Assets in the SPDR Gold Trust, the biggest bullion-backed ETF, edged up 5.67 tons on Thursday to 758.37 tons and headed for their biggest monthly increase since 2011. Changes in holdings typically move gold prices in the same direction.

Copper

The industrial metal rose on Friday but was set to register its worst January since 1988 ahead of this weekends manufacturing data from China, the worlds top metals consumer.

Comex copper for delivery in March traded 1.26% higher at $2.4825 per pound at 10:38 GMT, having shifted in a daily range of $2.4930-$2.4295. The contract fell 1.13% on Thursday to $2.4515 and is down 0.7% for the week.

The metal has been driven lower by a combination of downbeat China data, oil prices tumbling to 6-year lows, as well as downward revisions of global economic growth by the World Bank and the International Monetary Fund.

David Lennox, a resource analyst at Fat Prophets in Sydney, said for Bloomberg: “In the near-term, there’s the ongoing concern that China might put out another set of slow data.

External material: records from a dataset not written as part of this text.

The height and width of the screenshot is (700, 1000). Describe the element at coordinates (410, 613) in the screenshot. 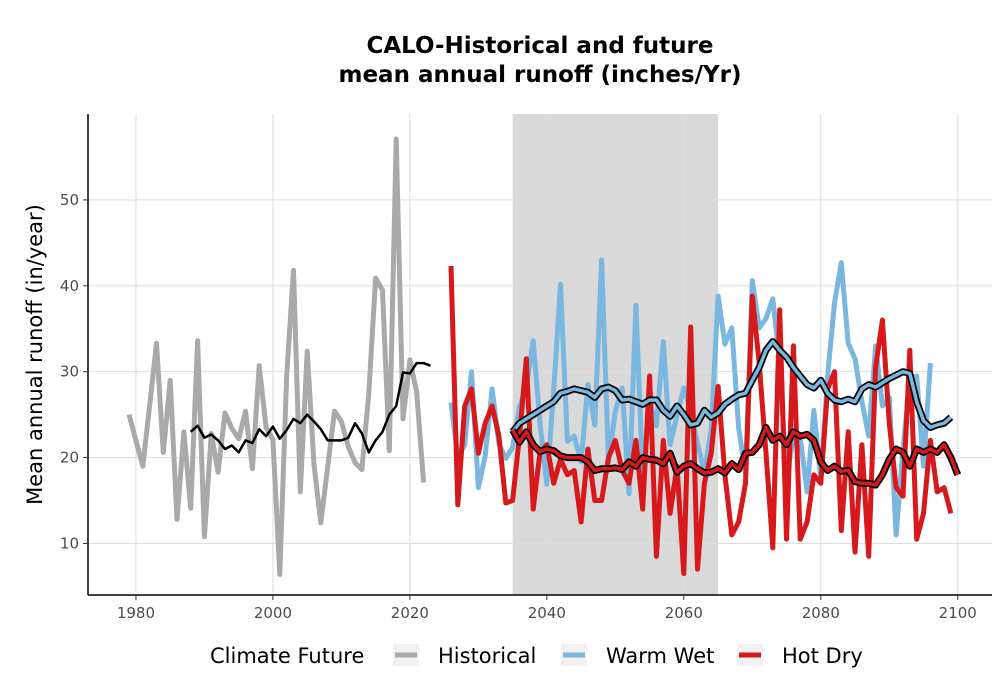

I see `x-tick-label: 2020` at that location.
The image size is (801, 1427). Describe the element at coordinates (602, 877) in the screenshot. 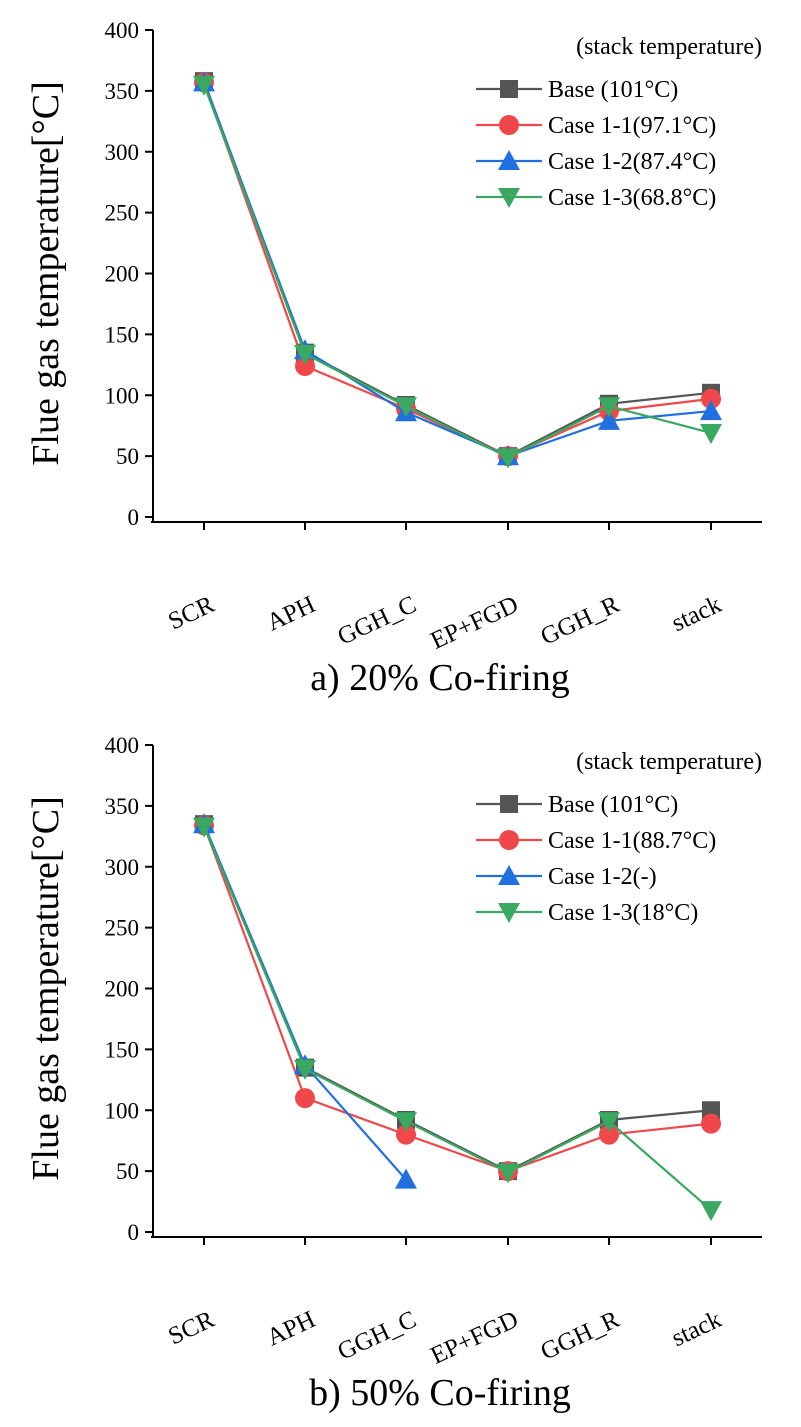

I see `legend-label: Case 1-2(-)` at that location.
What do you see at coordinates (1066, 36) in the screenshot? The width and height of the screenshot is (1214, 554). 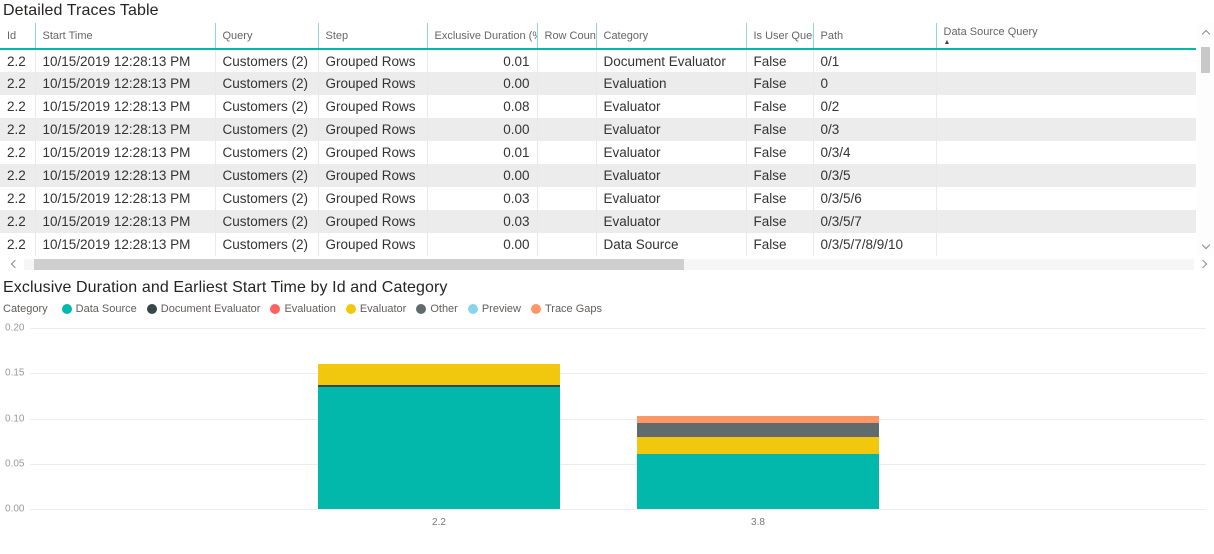 I see `column-header-data-source-query: Data Source Query ▲` at bounding box center [1066, 36].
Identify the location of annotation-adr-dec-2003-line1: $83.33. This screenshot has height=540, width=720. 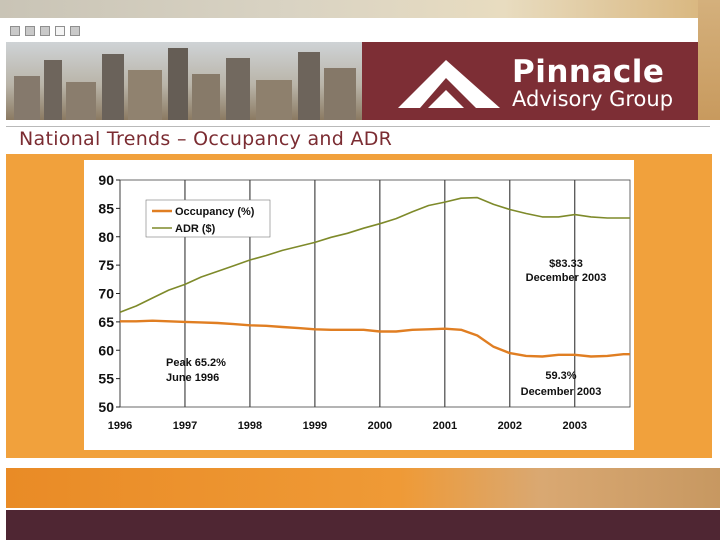
(566, 264).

We’ve got adequate supply, China slowing, so the price stays weak.”

Chinas National Bureau of Statistics is expected to report this weekend that activity in the manufacturing sector barely grew in January, with the corresponding Manufacturing PMI projected at 50.2, compared to 50.1 in December which was the lowest in 1-1/2 years.

Preliminary private data by HSBC showed last week that the country’s manufacturing sector contracted for a second consecutive month in January, while the statistics agency reported that the Chinese economy expanded by an annualized 7.3% in the fourth quarter, pushing full-year growth down to 7.4% in 2014, the lowest since 1990.

Earlier this week, the statistics bureau said that industrial profits in China grew last year by 3.3%, the slowest growth in records dating back to 2000. The gauge slid for a third month in December, dropping by 8%.

Meanwhile, inventories tracked by the LME rose to 247 450 tons on January 29th, the highest in 9-1/2 months.